_DATA TO USE_
* * * *

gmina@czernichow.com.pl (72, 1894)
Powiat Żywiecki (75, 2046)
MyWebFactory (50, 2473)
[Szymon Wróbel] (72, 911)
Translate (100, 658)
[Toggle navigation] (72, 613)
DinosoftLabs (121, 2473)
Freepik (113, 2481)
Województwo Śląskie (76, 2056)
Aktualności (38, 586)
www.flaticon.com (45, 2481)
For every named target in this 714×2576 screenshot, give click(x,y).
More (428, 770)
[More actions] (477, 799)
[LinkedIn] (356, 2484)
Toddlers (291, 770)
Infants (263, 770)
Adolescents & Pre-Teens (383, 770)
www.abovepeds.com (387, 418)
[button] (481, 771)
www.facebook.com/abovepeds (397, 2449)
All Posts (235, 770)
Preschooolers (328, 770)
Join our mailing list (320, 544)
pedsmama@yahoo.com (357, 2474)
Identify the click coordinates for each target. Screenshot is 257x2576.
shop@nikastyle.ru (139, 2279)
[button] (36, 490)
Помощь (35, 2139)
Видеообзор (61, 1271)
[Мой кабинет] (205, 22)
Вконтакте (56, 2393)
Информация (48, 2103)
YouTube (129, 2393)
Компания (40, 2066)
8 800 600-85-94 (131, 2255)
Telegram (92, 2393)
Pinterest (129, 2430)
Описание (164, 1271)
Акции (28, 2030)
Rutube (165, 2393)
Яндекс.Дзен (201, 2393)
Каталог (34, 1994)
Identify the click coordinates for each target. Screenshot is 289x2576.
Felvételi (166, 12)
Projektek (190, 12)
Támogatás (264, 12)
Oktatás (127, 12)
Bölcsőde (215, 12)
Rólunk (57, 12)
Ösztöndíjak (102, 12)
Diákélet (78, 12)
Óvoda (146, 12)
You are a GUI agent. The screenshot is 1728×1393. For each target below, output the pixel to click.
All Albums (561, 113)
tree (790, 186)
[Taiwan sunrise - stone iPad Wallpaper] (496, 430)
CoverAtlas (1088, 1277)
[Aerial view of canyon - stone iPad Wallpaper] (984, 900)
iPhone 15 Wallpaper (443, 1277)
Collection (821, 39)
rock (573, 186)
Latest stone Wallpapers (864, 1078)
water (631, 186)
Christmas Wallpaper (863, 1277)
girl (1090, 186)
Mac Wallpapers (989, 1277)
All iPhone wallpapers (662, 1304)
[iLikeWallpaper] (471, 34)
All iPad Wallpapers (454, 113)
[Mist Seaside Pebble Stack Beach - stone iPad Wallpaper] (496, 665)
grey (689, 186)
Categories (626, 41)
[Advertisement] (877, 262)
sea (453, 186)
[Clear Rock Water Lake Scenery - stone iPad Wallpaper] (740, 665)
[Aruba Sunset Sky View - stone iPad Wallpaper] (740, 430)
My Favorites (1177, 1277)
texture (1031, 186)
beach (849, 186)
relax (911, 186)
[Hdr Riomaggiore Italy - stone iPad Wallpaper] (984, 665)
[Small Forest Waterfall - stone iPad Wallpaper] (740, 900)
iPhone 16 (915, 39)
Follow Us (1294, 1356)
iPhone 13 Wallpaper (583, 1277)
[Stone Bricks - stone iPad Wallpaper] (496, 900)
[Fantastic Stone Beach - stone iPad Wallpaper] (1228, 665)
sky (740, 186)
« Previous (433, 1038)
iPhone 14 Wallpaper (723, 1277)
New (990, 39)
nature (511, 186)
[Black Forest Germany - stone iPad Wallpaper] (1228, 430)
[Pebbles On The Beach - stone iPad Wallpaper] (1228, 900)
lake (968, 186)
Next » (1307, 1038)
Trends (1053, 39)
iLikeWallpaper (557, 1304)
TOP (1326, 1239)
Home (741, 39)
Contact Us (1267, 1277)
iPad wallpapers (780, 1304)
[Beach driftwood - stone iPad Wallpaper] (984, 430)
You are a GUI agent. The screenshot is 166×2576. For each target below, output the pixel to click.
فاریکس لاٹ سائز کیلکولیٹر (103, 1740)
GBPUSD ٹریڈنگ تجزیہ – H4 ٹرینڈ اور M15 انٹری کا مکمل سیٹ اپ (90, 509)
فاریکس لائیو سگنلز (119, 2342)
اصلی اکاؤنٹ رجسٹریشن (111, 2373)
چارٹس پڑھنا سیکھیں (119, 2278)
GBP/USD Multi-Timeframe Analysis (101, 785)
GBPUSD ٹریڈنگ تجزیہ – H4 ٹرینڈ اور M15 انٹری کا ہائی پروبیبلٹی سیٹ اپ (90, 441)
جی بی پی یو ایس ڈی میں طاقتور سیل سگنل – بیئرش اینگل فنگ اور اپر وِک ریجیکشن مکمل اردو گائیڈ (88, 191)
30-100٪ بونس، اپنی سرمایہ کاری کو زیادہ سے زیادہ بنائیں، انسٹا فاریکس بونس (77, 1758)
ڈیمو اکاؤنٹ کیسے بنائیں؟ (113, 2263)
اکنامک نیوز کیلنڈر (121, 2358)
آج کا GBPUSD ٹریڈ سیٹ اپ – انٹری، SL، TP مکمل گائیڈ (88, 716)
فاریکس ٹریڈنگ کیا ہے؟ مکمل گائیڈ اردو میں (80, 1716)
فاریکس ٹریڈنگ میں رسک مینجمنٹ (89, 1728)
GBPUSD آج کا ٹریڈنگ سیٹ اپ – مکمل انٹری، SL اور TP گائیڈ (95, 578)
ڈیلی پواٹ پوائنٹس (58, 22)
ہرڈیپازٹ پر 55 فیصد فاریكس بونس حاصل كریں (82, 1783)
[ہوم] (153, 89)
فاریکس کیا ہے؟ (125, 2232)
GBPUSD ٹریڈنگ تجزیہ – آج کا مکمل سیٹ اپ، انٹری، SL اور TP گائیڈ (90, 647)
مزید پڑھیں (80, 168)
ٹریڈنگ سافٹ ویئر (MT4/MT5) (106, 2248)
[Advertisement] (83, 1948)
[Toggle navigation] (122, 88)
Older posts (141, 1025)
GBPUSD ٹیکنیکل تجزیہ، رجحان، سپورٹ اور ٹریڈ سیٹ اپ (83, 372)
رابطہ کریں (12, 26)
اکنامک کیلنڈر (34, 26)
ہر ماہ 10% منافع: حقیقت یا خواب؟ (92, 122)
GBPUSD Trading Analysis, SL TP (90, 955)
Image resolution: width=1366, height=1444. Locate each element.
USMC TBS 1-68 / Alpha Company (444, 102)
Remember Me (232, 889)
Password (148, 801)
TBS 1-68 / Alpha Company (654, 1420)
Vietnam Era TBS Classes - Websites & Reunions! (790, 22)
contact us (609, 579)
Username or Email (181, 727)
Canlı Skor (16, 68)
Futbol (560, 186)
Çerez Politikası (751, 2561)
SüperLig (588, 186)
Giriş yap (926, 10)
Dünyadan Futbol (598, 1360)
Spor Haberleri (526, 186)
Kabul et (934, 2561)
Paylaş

* * * *

_WORK TO BE COMPLETED_
In the listing above, locate the line with "[Advertisement] (877, 262)" and the line with "GBPUSD ٹریڈنگ تجزیہ – H4 ٹرینڈ اور M15 انٹری کا مکمل", then extract exactly those lines and every line between them, and nothing more.

_ANSWER TO THIS PROBLEM_
[Advertisement] (877, 262)
sea (453, 186)
[Clear Rock Water Lake Scenery - stone iPad Wallpaper] (740, 665)
[Aruba Sunset Sky View - stone iPad Wallpaper] (740, 430)
My Favorites (1177, 1277)
texture (1031, 186)
beach (849, 186)
relax (911, 186)
[Hdr Riomaggiore Italy - stone iPad Wallpaper] (984, 665)
[Small Forest Waterfall - stone iPad Wallpaper] (740, 900)
iPhone 16 (915, 39)
Follow Us (1294, 1356)
iPhone 13 Wallpaper (583, 1277)
[Stone Bricks - stone iPad Wallpaper] (496, 900)
[Fantastic Stone Beach - stone iPad Wallpaper] (1228, 665)
sky (740, 186)
« Previous (433, 1038)
iPhone 14 Wallpaper (723, 1277)
New (990, 39)
nature (511, 186)
[Black Forest Germany - stone iPad Wallpaper] (1228, 430)
[Pebbles On The Beach - stone iPad Wallpaper] (1228, 900)
lake (968, 186)
Next » (1307, 1038)
Trends (1053, 39)
iLikeWallpaper (557, 1304)
TOP (1326, 1239)
Home (741, 39)
Contact Us (1267, 1277)
iPad wallpapers (780, 1304)
[Beach driftwood - stone iPad Wallpaper] (984, 430)
You are a GUI agent. The screenshot is 166×2576. For each target below, output the pixel to click.
فاریکس لاٹ سائز کیلکولیٹر (103, 1740)
GBPUSD ٹریڈنگ تجزیہ – H4 ٹرینڈ اور M15 انٹری کا مکمل سیٹ اپ (90, 509)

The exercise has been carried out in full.